But there the `tolerance’ seems to end. As Bredero has published this play, the intended purpose of the preface is explaining why he did so. From a strategic perspective the indulgence showed by the protagonist shapes a kind of common ground from which he can argue with the most beneficial effect in a later stage.

In fact the confrontation and the opening stage overlap: the topic at issue is identified and the positions assumed by the participants in the difference of opinion are taken. Hereby the standpoint of the antagonist is elaborated by the protagonist. At the same time the protagonist clearly appoints where the parties engaged in the difference of opinion has to commit themselves to act as a protagonist and antagonist. Common ground is easily found where the protagonist takes the lower rank and praises the Latin and the author Terence. Moreover, his excuses continue in expressions of self-abasement:

Not only have I let him [Terence] change his unsurpassed excellence of talking but I have impertinently taken the invented history from the treasury of the world, from that imperial Rome. But the awful thing is, that I dragged it towards my hometown and broke it on the wheel. For this reason I fear that you will condemn me alive as a murderer. […] If I tortured him a bit, I am dearly sorry. I did not mean to treat him in such a harsh way.

These apologies are obvious responses to an implicit accusation (Kauffeld, 1998). But is it with that an `authentic apology’ (cf. Taft, 2000, p. 1147)? Rather does the apologizing function as to confront and argue about commonly accepted opinions, informing the reader about generally accepted norms and values (cf. Villadsen, 2014): Bredero is looking after the interest of his non-Latinist fellow citizens (see below). The antitheses by way of oppositional textual elements have been strategically used as they underline the protagonist’s attempts to prevent any criticism of having published his drama.

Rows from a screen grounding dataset
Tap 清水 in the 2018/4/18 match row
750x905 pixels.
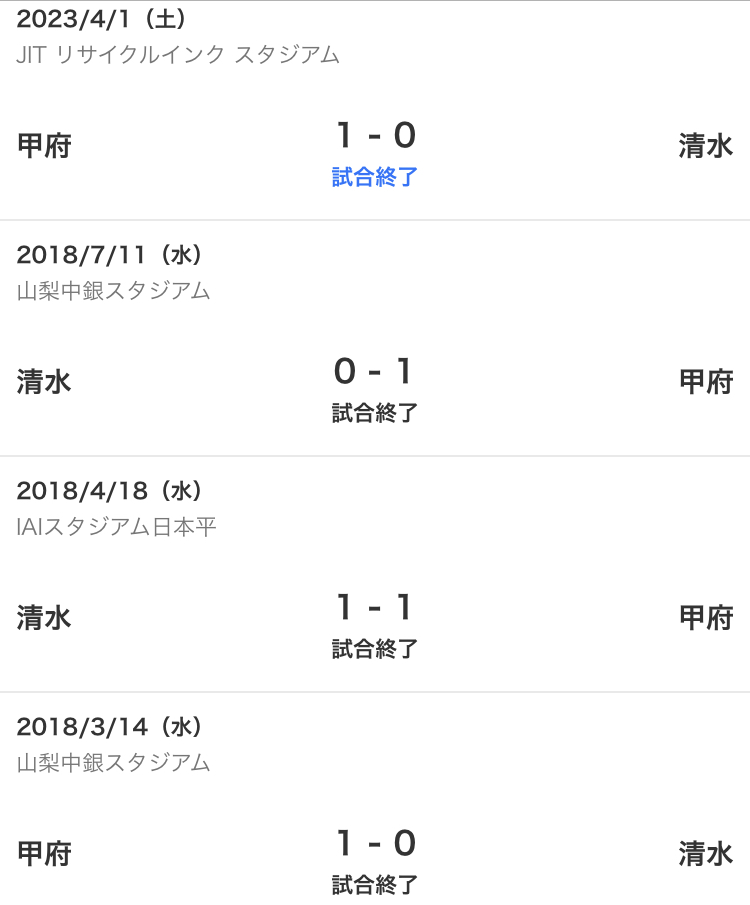click(x=44, y=618)
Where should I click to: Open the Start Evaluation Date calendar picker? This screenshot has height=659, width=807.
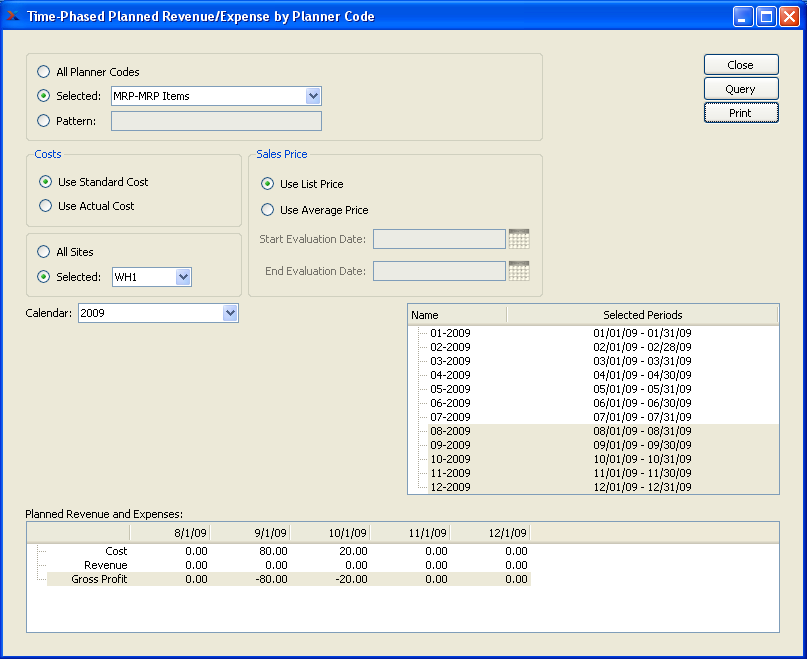click(518, 239)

Request 1: In the text about Bredero's preface, which Latin author does the protagonist praise?
Request 2: Render this sentence from the text about Bredero's preface in Spanish: "I did not mean to treat him in such a harsh way."
The entries aren't needed for any of this.

Task result 1: Terence

Task result 2: No era mi intención tratarlo de una manera tan dura.